Casseta & Planeta is a Brazilian group of comedians who ran a TV show named Casseta & Planeta Urgente, broadcast by Rede Globo between 1993 and 2010. The humour featured on the show is mostly sketches, relating to broad Brazilian pop culture subjects (soap opera, political satire, regional stereotypes, and others).

The group founded a company called Toviassu Produções Artísticas ("Toviassu Artistic Productions"), whose name is an acronym composed of syllables from the phrase "Todo viado é surdo" – "Every faggot is deaf"; which is the ending of a widely known Brazilian practical joke. Each one of the seven members has a specific function within the company. They present their TV show at Rede Globo and publish a website and many books, among other products, for example the "Machobol" (a parody of frescobol which is a game similar to tennis played in Brazilian beaches).

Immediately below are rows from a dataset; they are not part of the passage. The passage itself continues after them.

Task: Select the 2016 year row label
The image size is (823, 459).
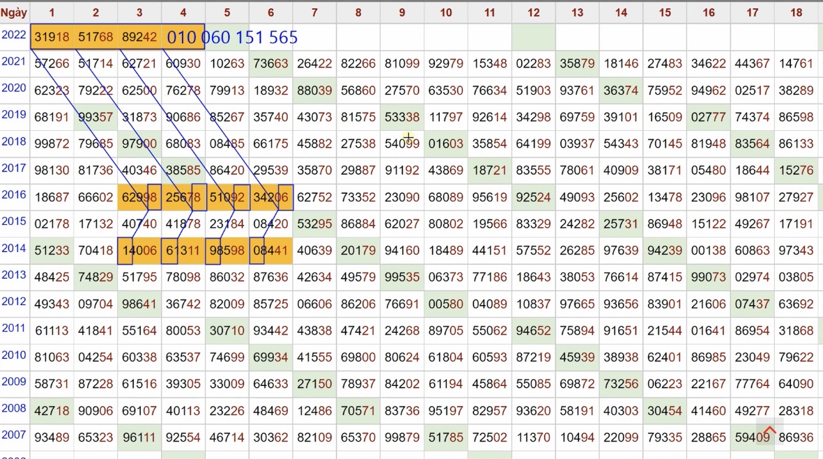Action: [x=14, y=195]
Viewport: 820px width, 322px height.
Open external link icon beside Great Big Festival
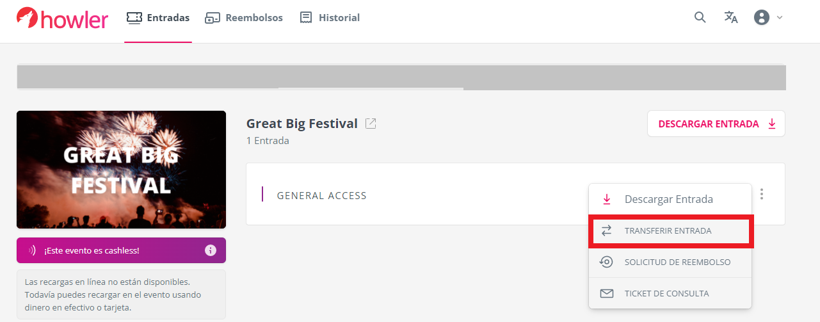pos(371,124)
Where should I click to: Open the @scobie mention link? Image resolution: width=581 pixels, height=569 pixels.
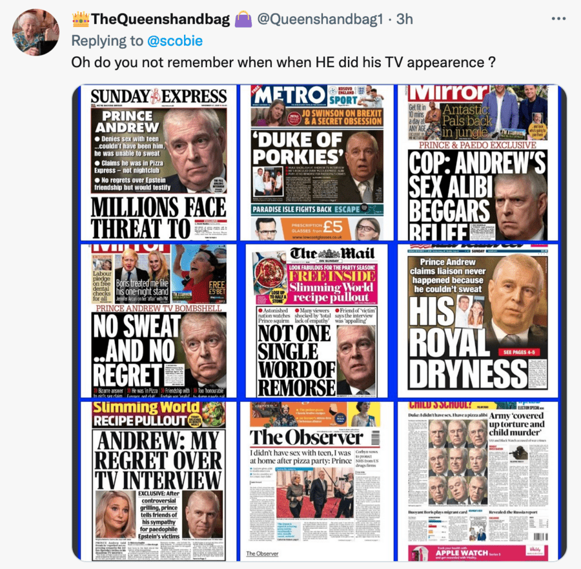pyautogui.click(x=175, y=41)
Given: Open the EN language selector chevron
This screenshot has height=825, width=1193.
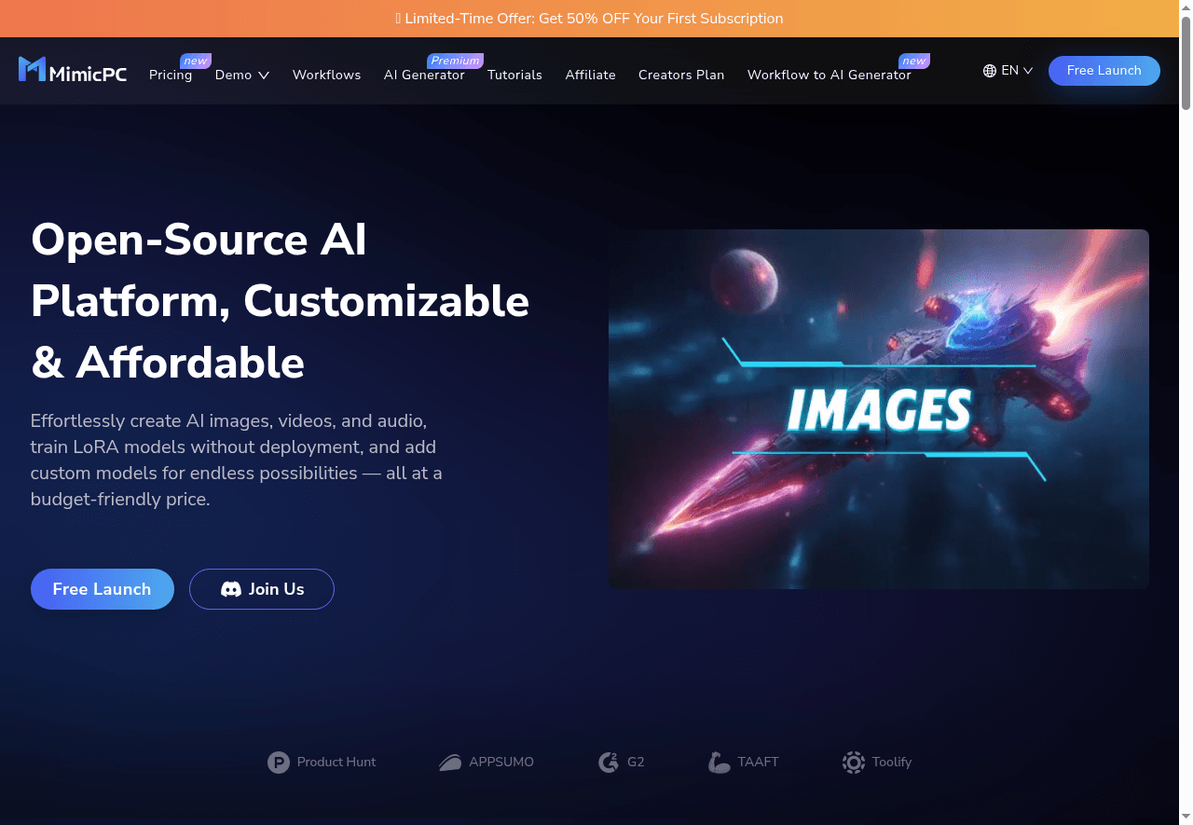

Originally a magazine named Casseta Popular and a humour newspaper called O Planeta Diário (in a nod to Clark Kent's Daily Planet), the two teams joined forces in 1988, first to promote a comedic mayoral candidacy for a chimpanzee, and later were hired by Rede Globo to become writers for the network's comedy shows, starting with TV Pirata. A few years later, they starred in their own show.

==Members==

- Beto Silva
- Bussunda (died June 17, 2006 as a victim of a heart attack, while covering the World Cup in Germany)
- Cláudio Manuel
- Hélio de la Peña
- Hubert
- Marcelo Madureira
- Reinaldo Figueiredo
- Maria Paula (sometimes considered the 8th member, at least for the TV show)
- Mú Chebabi (the group's music producer and main composer)

==TV Pirata==

In April 1988, Rede Globo premiered a new weekly comedy series on their Tuesday prime time slot called "TV Pirata" (Pirate TV). The show was written by Casseta Popular and Planeta Diáro writers and consisted of a new approach in Brazilian comedy with sketches spoofing pop culture, Brazilian society and social life, "novelas" (soap operas), politics, celebrities and others with a fresh no-nonsense style of comedy (borrowing from Saturday Night Live and Monty Python's Flying Circus); This style of sketch comedy was considered fresh and groundbreaking for Brazilian audiences who weren't accustomed to such an approach. The show gained audience slowly, until it became a cultural phenomenon. The program also featured dramatic actors like Debora Bloch, Marco Nanini, Cláudia Raia and Ney Latorraca in comedic roles instead of the dramatic roles they usually performed. Some of the performers, however, went on to play more comedy roles later in their careers. The show ended in 1990, due to various cast changes as well as declines in ratings; It was revived briefly in early 1992, being cancelled for good just a few months later. The TV show, however, became a cult and a landmark in Brazilian comedy as there has never been a show like it before or since.